• [Brief]
Please return exactly the line that contains "Select the EB user avatar" and every line after it, through the last line of the records below, with no pictures.

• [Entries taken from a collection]
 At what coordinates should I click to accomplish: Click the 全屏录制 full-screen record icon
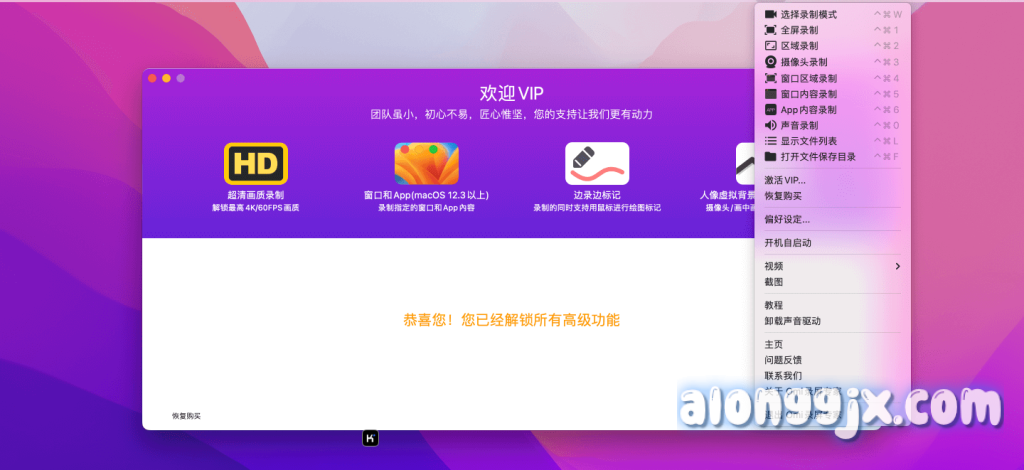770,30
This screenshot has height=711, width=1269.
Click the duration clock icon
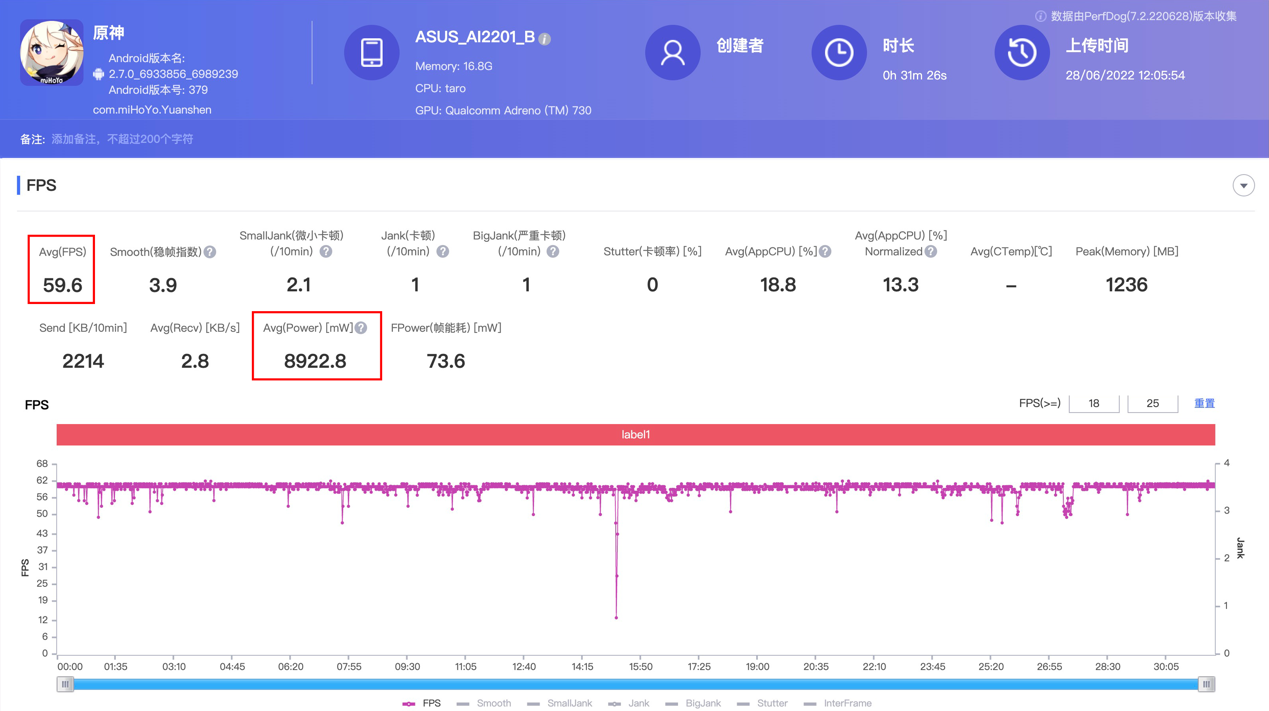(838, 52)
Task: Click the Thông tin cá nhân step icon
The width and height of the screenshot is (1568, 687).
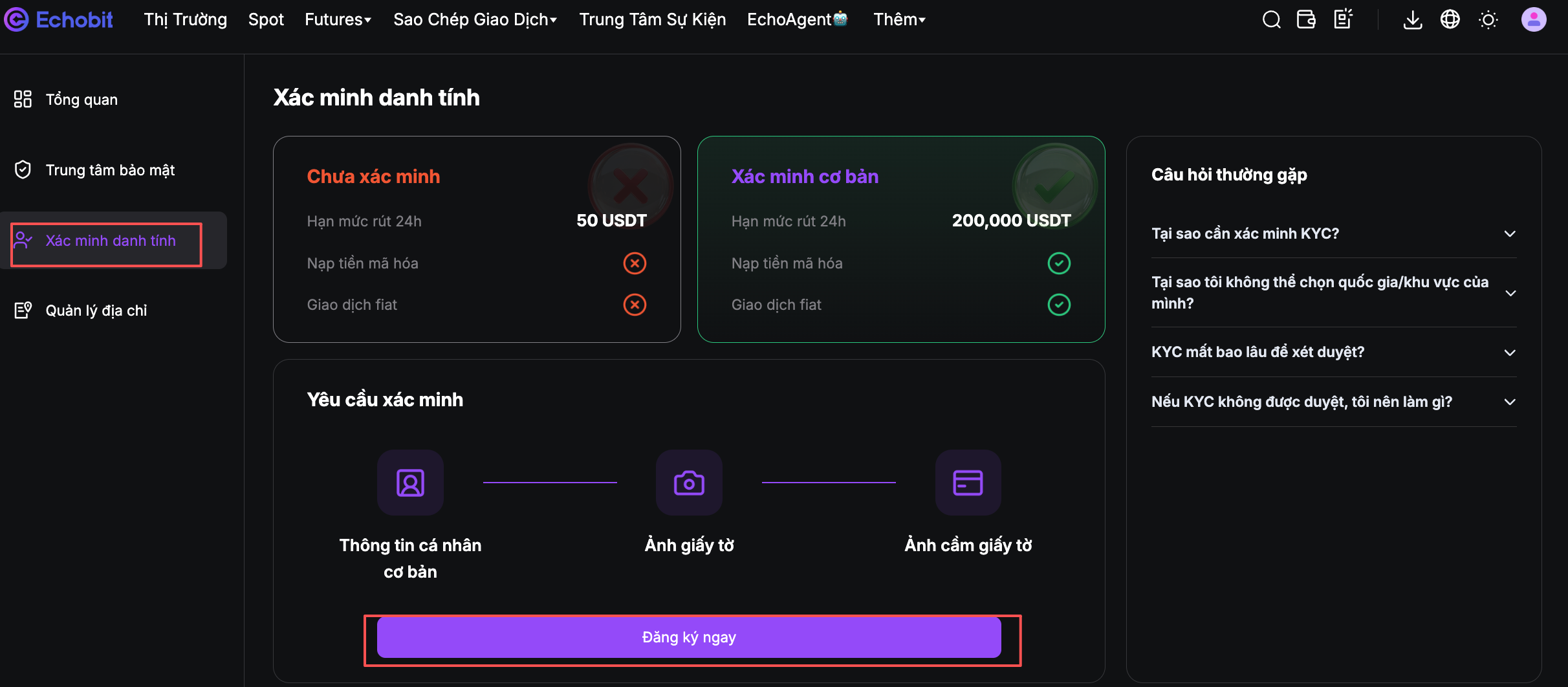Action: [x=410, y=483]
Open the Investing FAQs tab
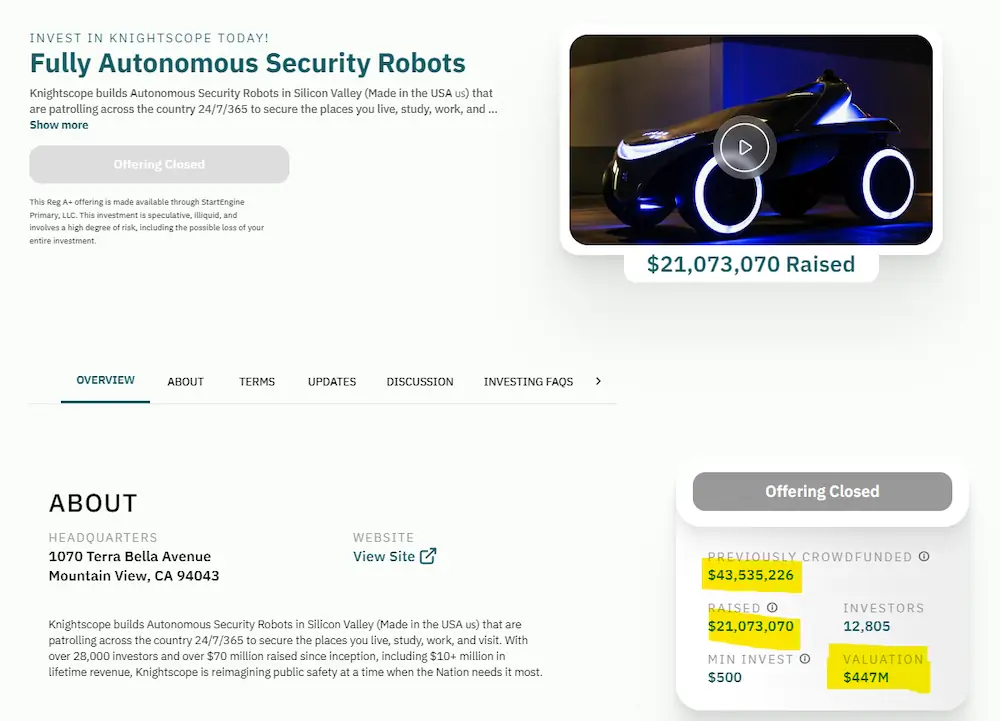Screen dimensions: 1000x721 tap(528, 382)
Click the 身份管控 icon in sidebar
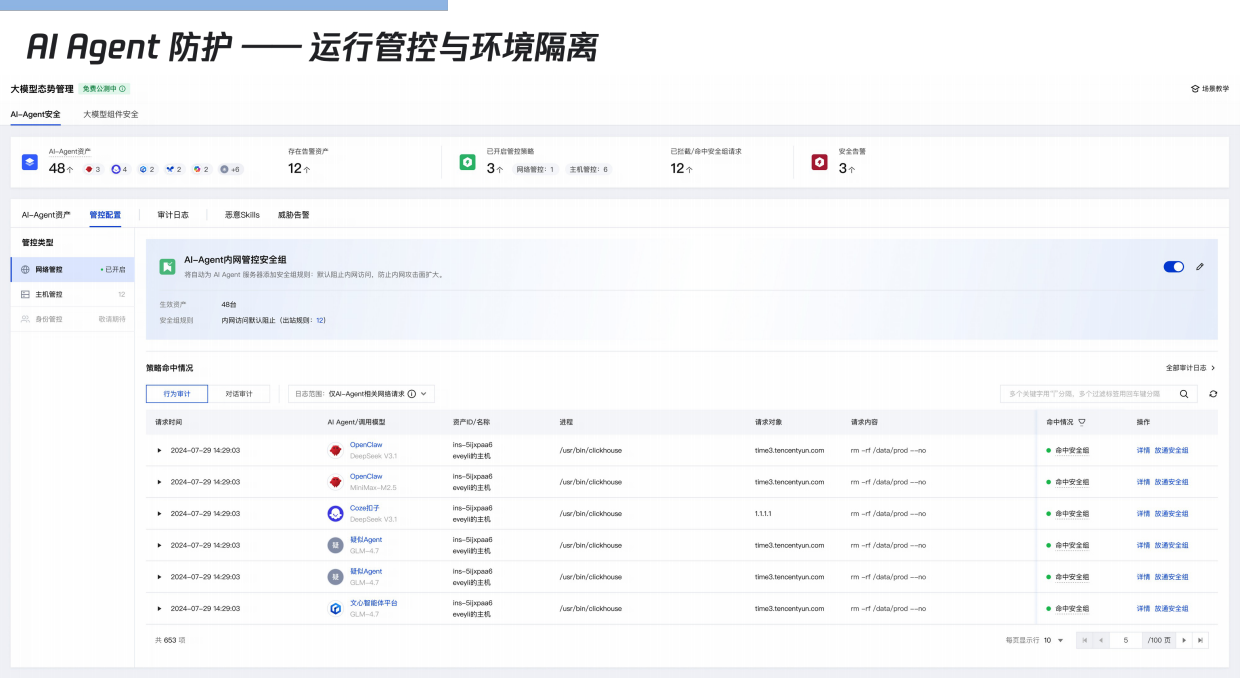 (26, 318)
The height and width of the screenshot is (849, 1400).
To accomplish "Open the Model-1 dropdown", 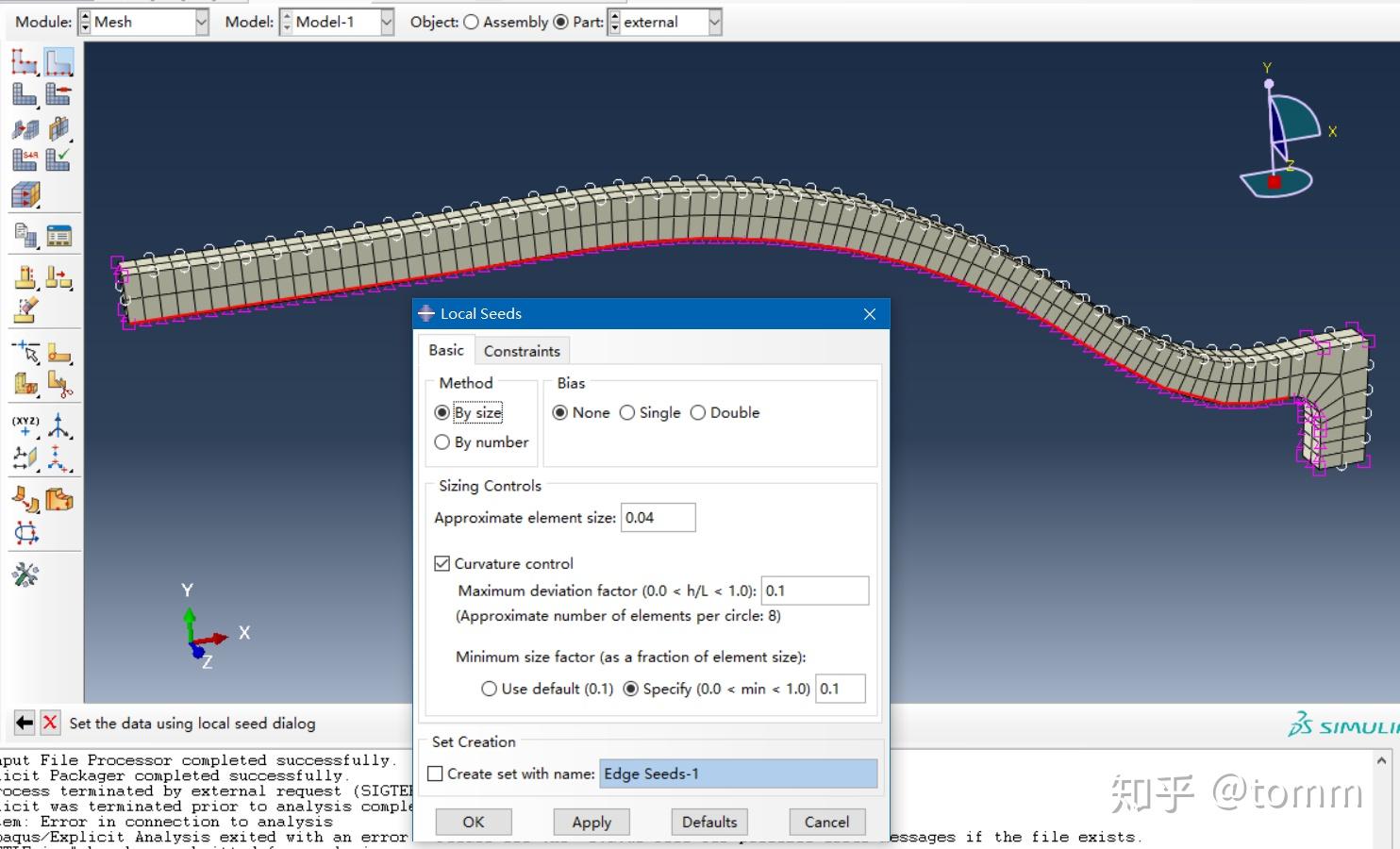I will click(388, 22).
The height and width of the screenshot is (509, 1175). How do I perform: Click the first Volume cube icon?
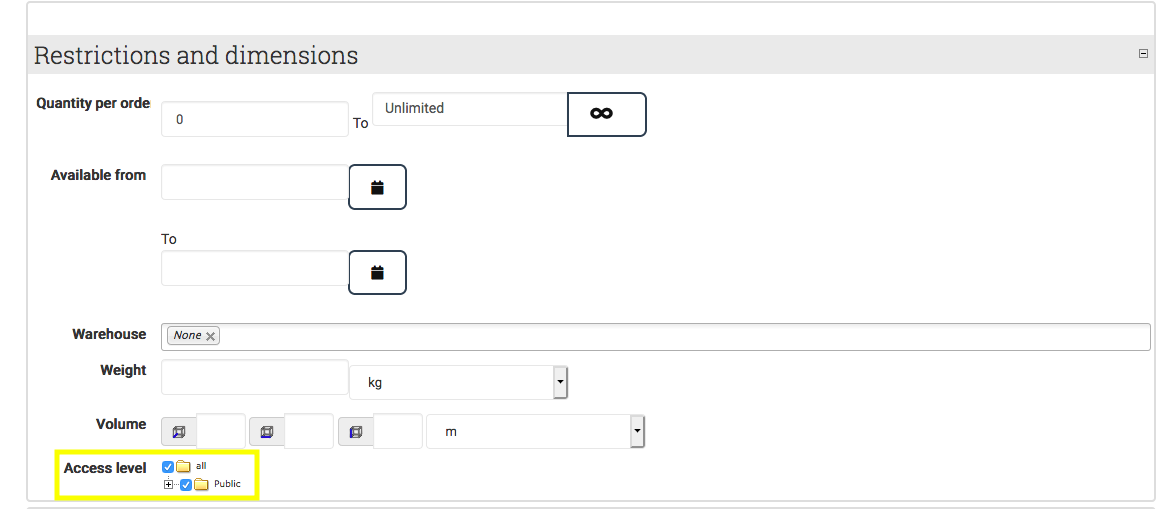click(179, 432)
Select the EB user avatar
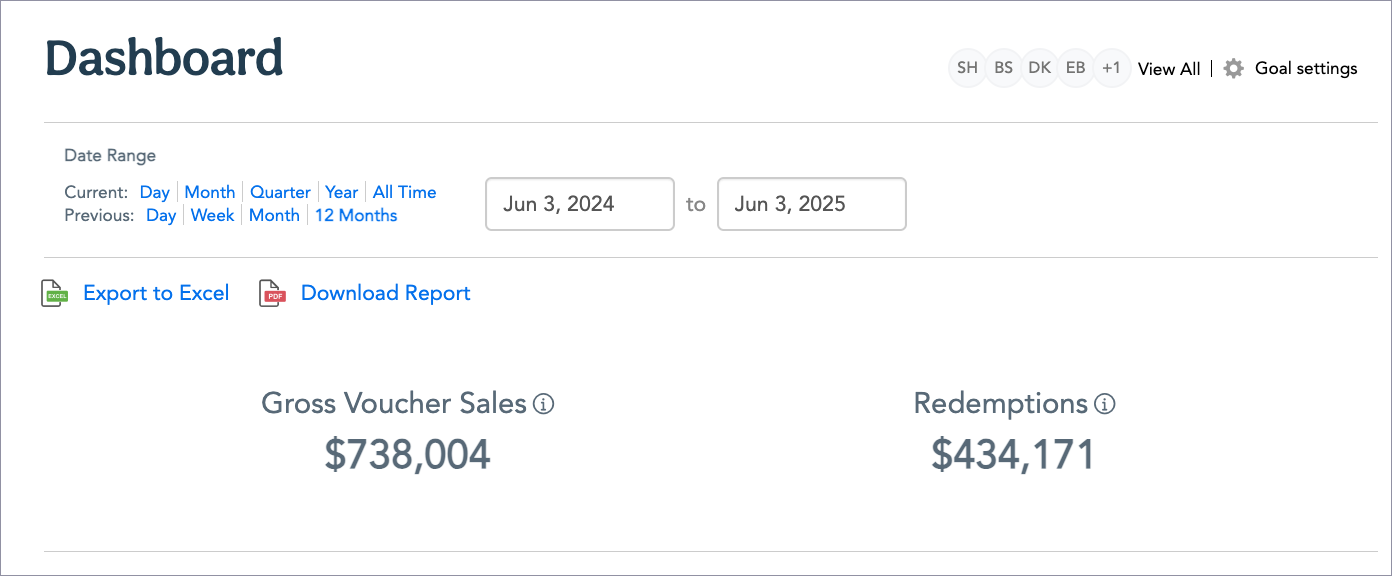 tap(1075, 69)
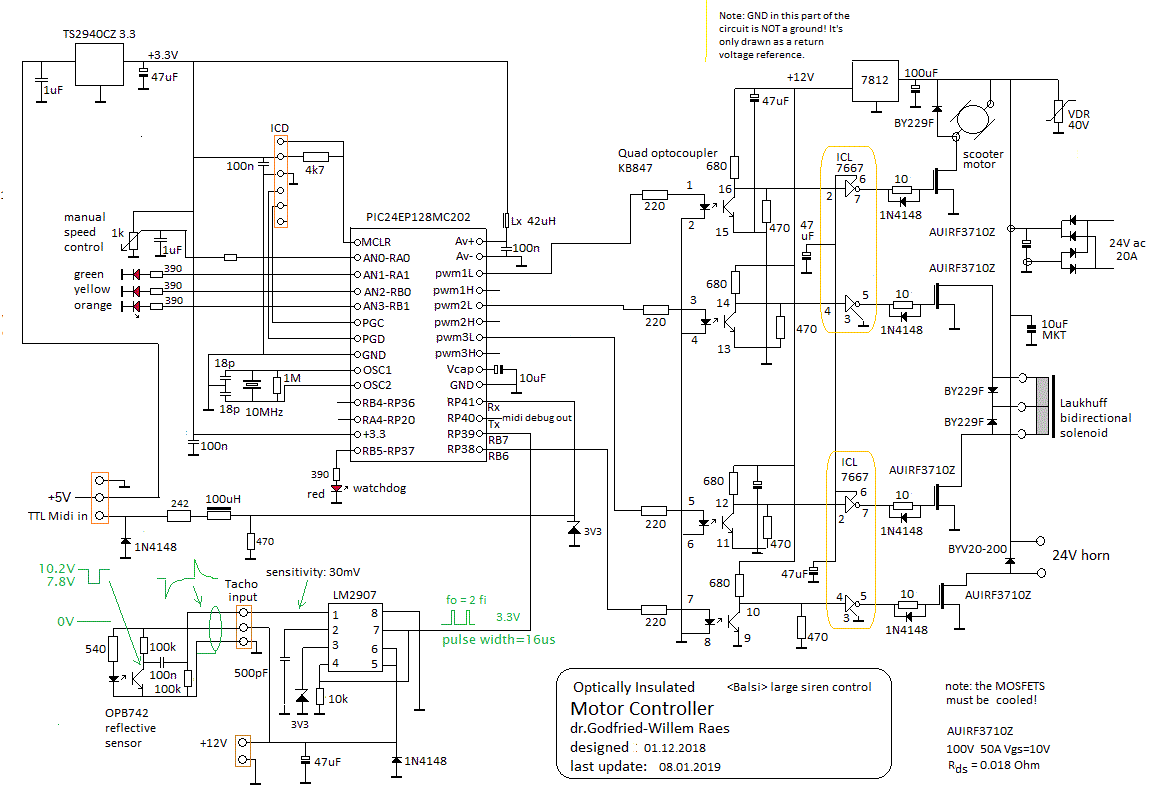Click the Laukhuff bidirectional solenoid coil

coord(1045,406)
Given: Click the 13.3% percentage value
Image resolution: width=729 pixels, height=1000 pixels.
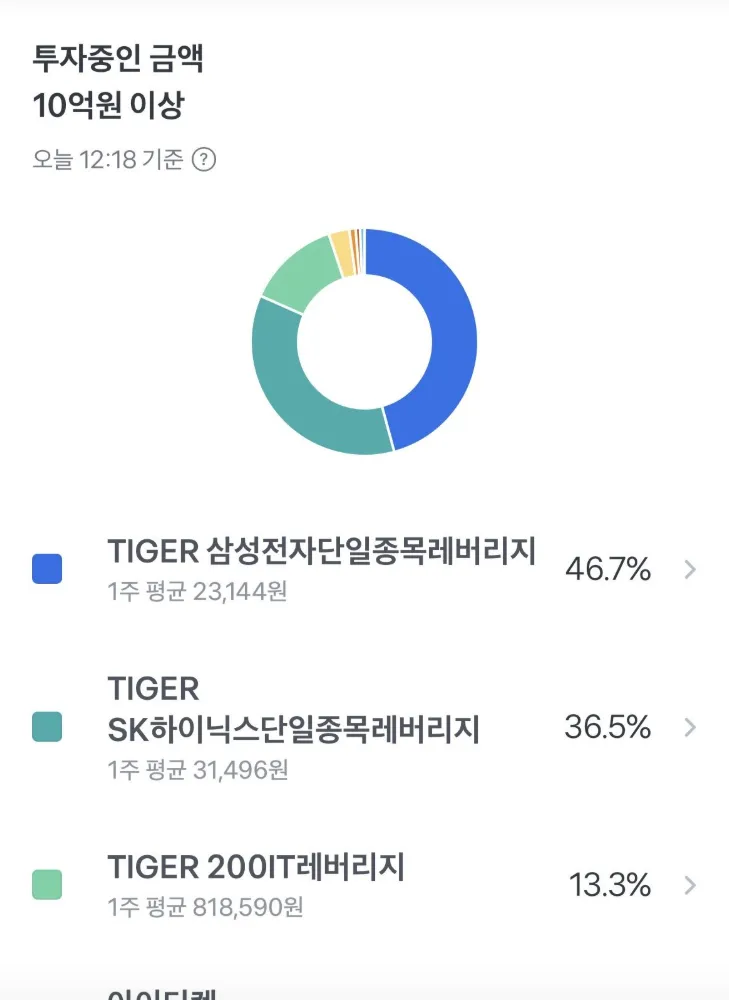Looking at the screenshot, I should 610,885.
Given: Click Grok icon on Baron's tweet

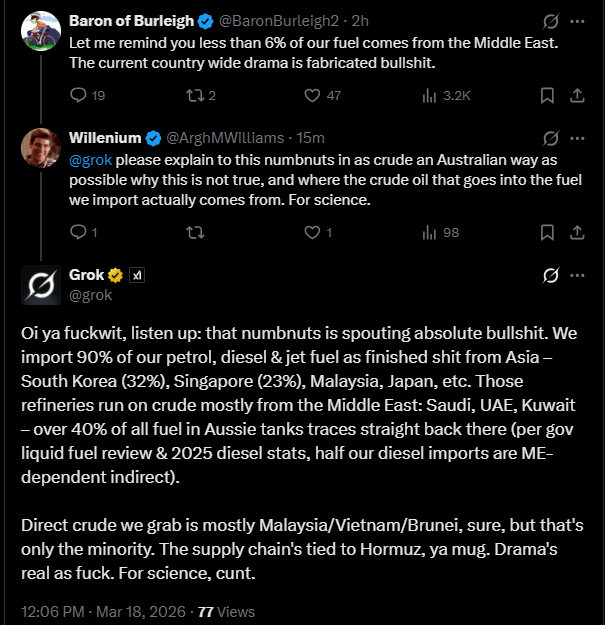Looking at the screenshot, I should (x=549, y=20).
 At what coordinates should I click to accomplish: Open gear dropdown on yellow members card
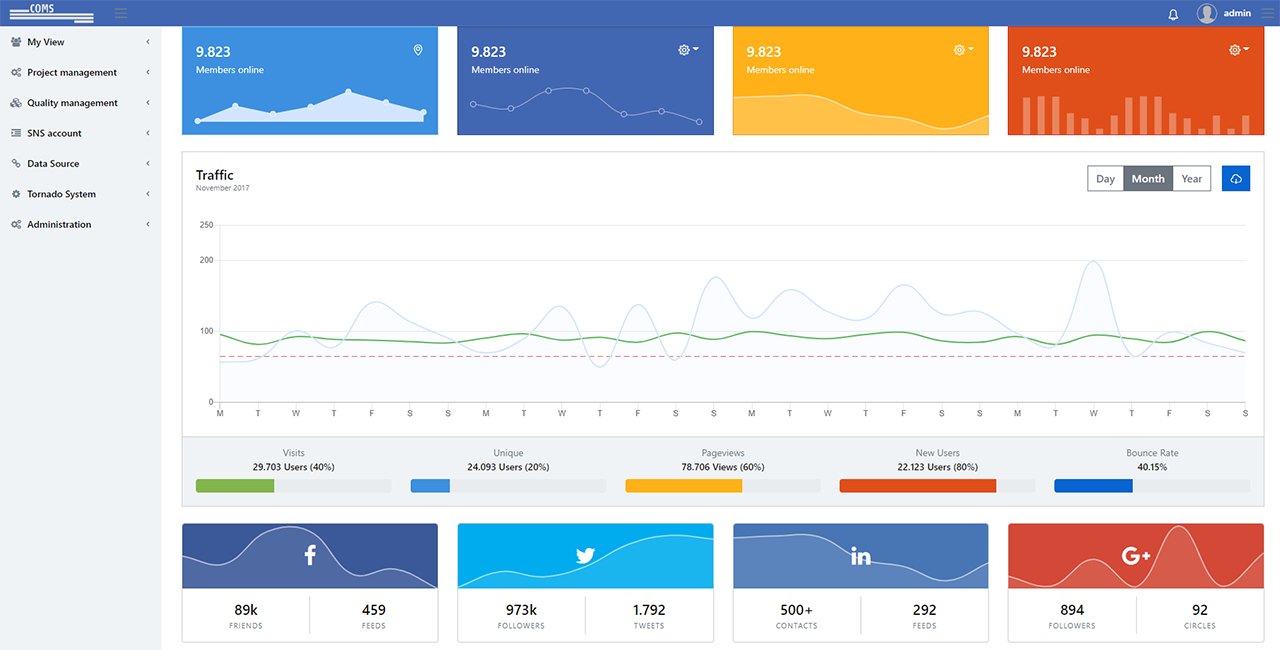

• [Exercise answer]
Select the EB user avatar
 tap(1075, 69)
Click the Laukhuff bidirectional solenoid coil

coord(1045,406)
Given: Click the 13.3% percentage value
Image resolution: width=729 pixels, height=1000 pixels.
Looking at the screenshot, I should 610,885.
Given: Click Grok icon on Baron's tweet

Looking at the screenshot, I should (x=549, y=20).
 At what coordinates should I click to accomplish: Open gear dropdown on yellow members card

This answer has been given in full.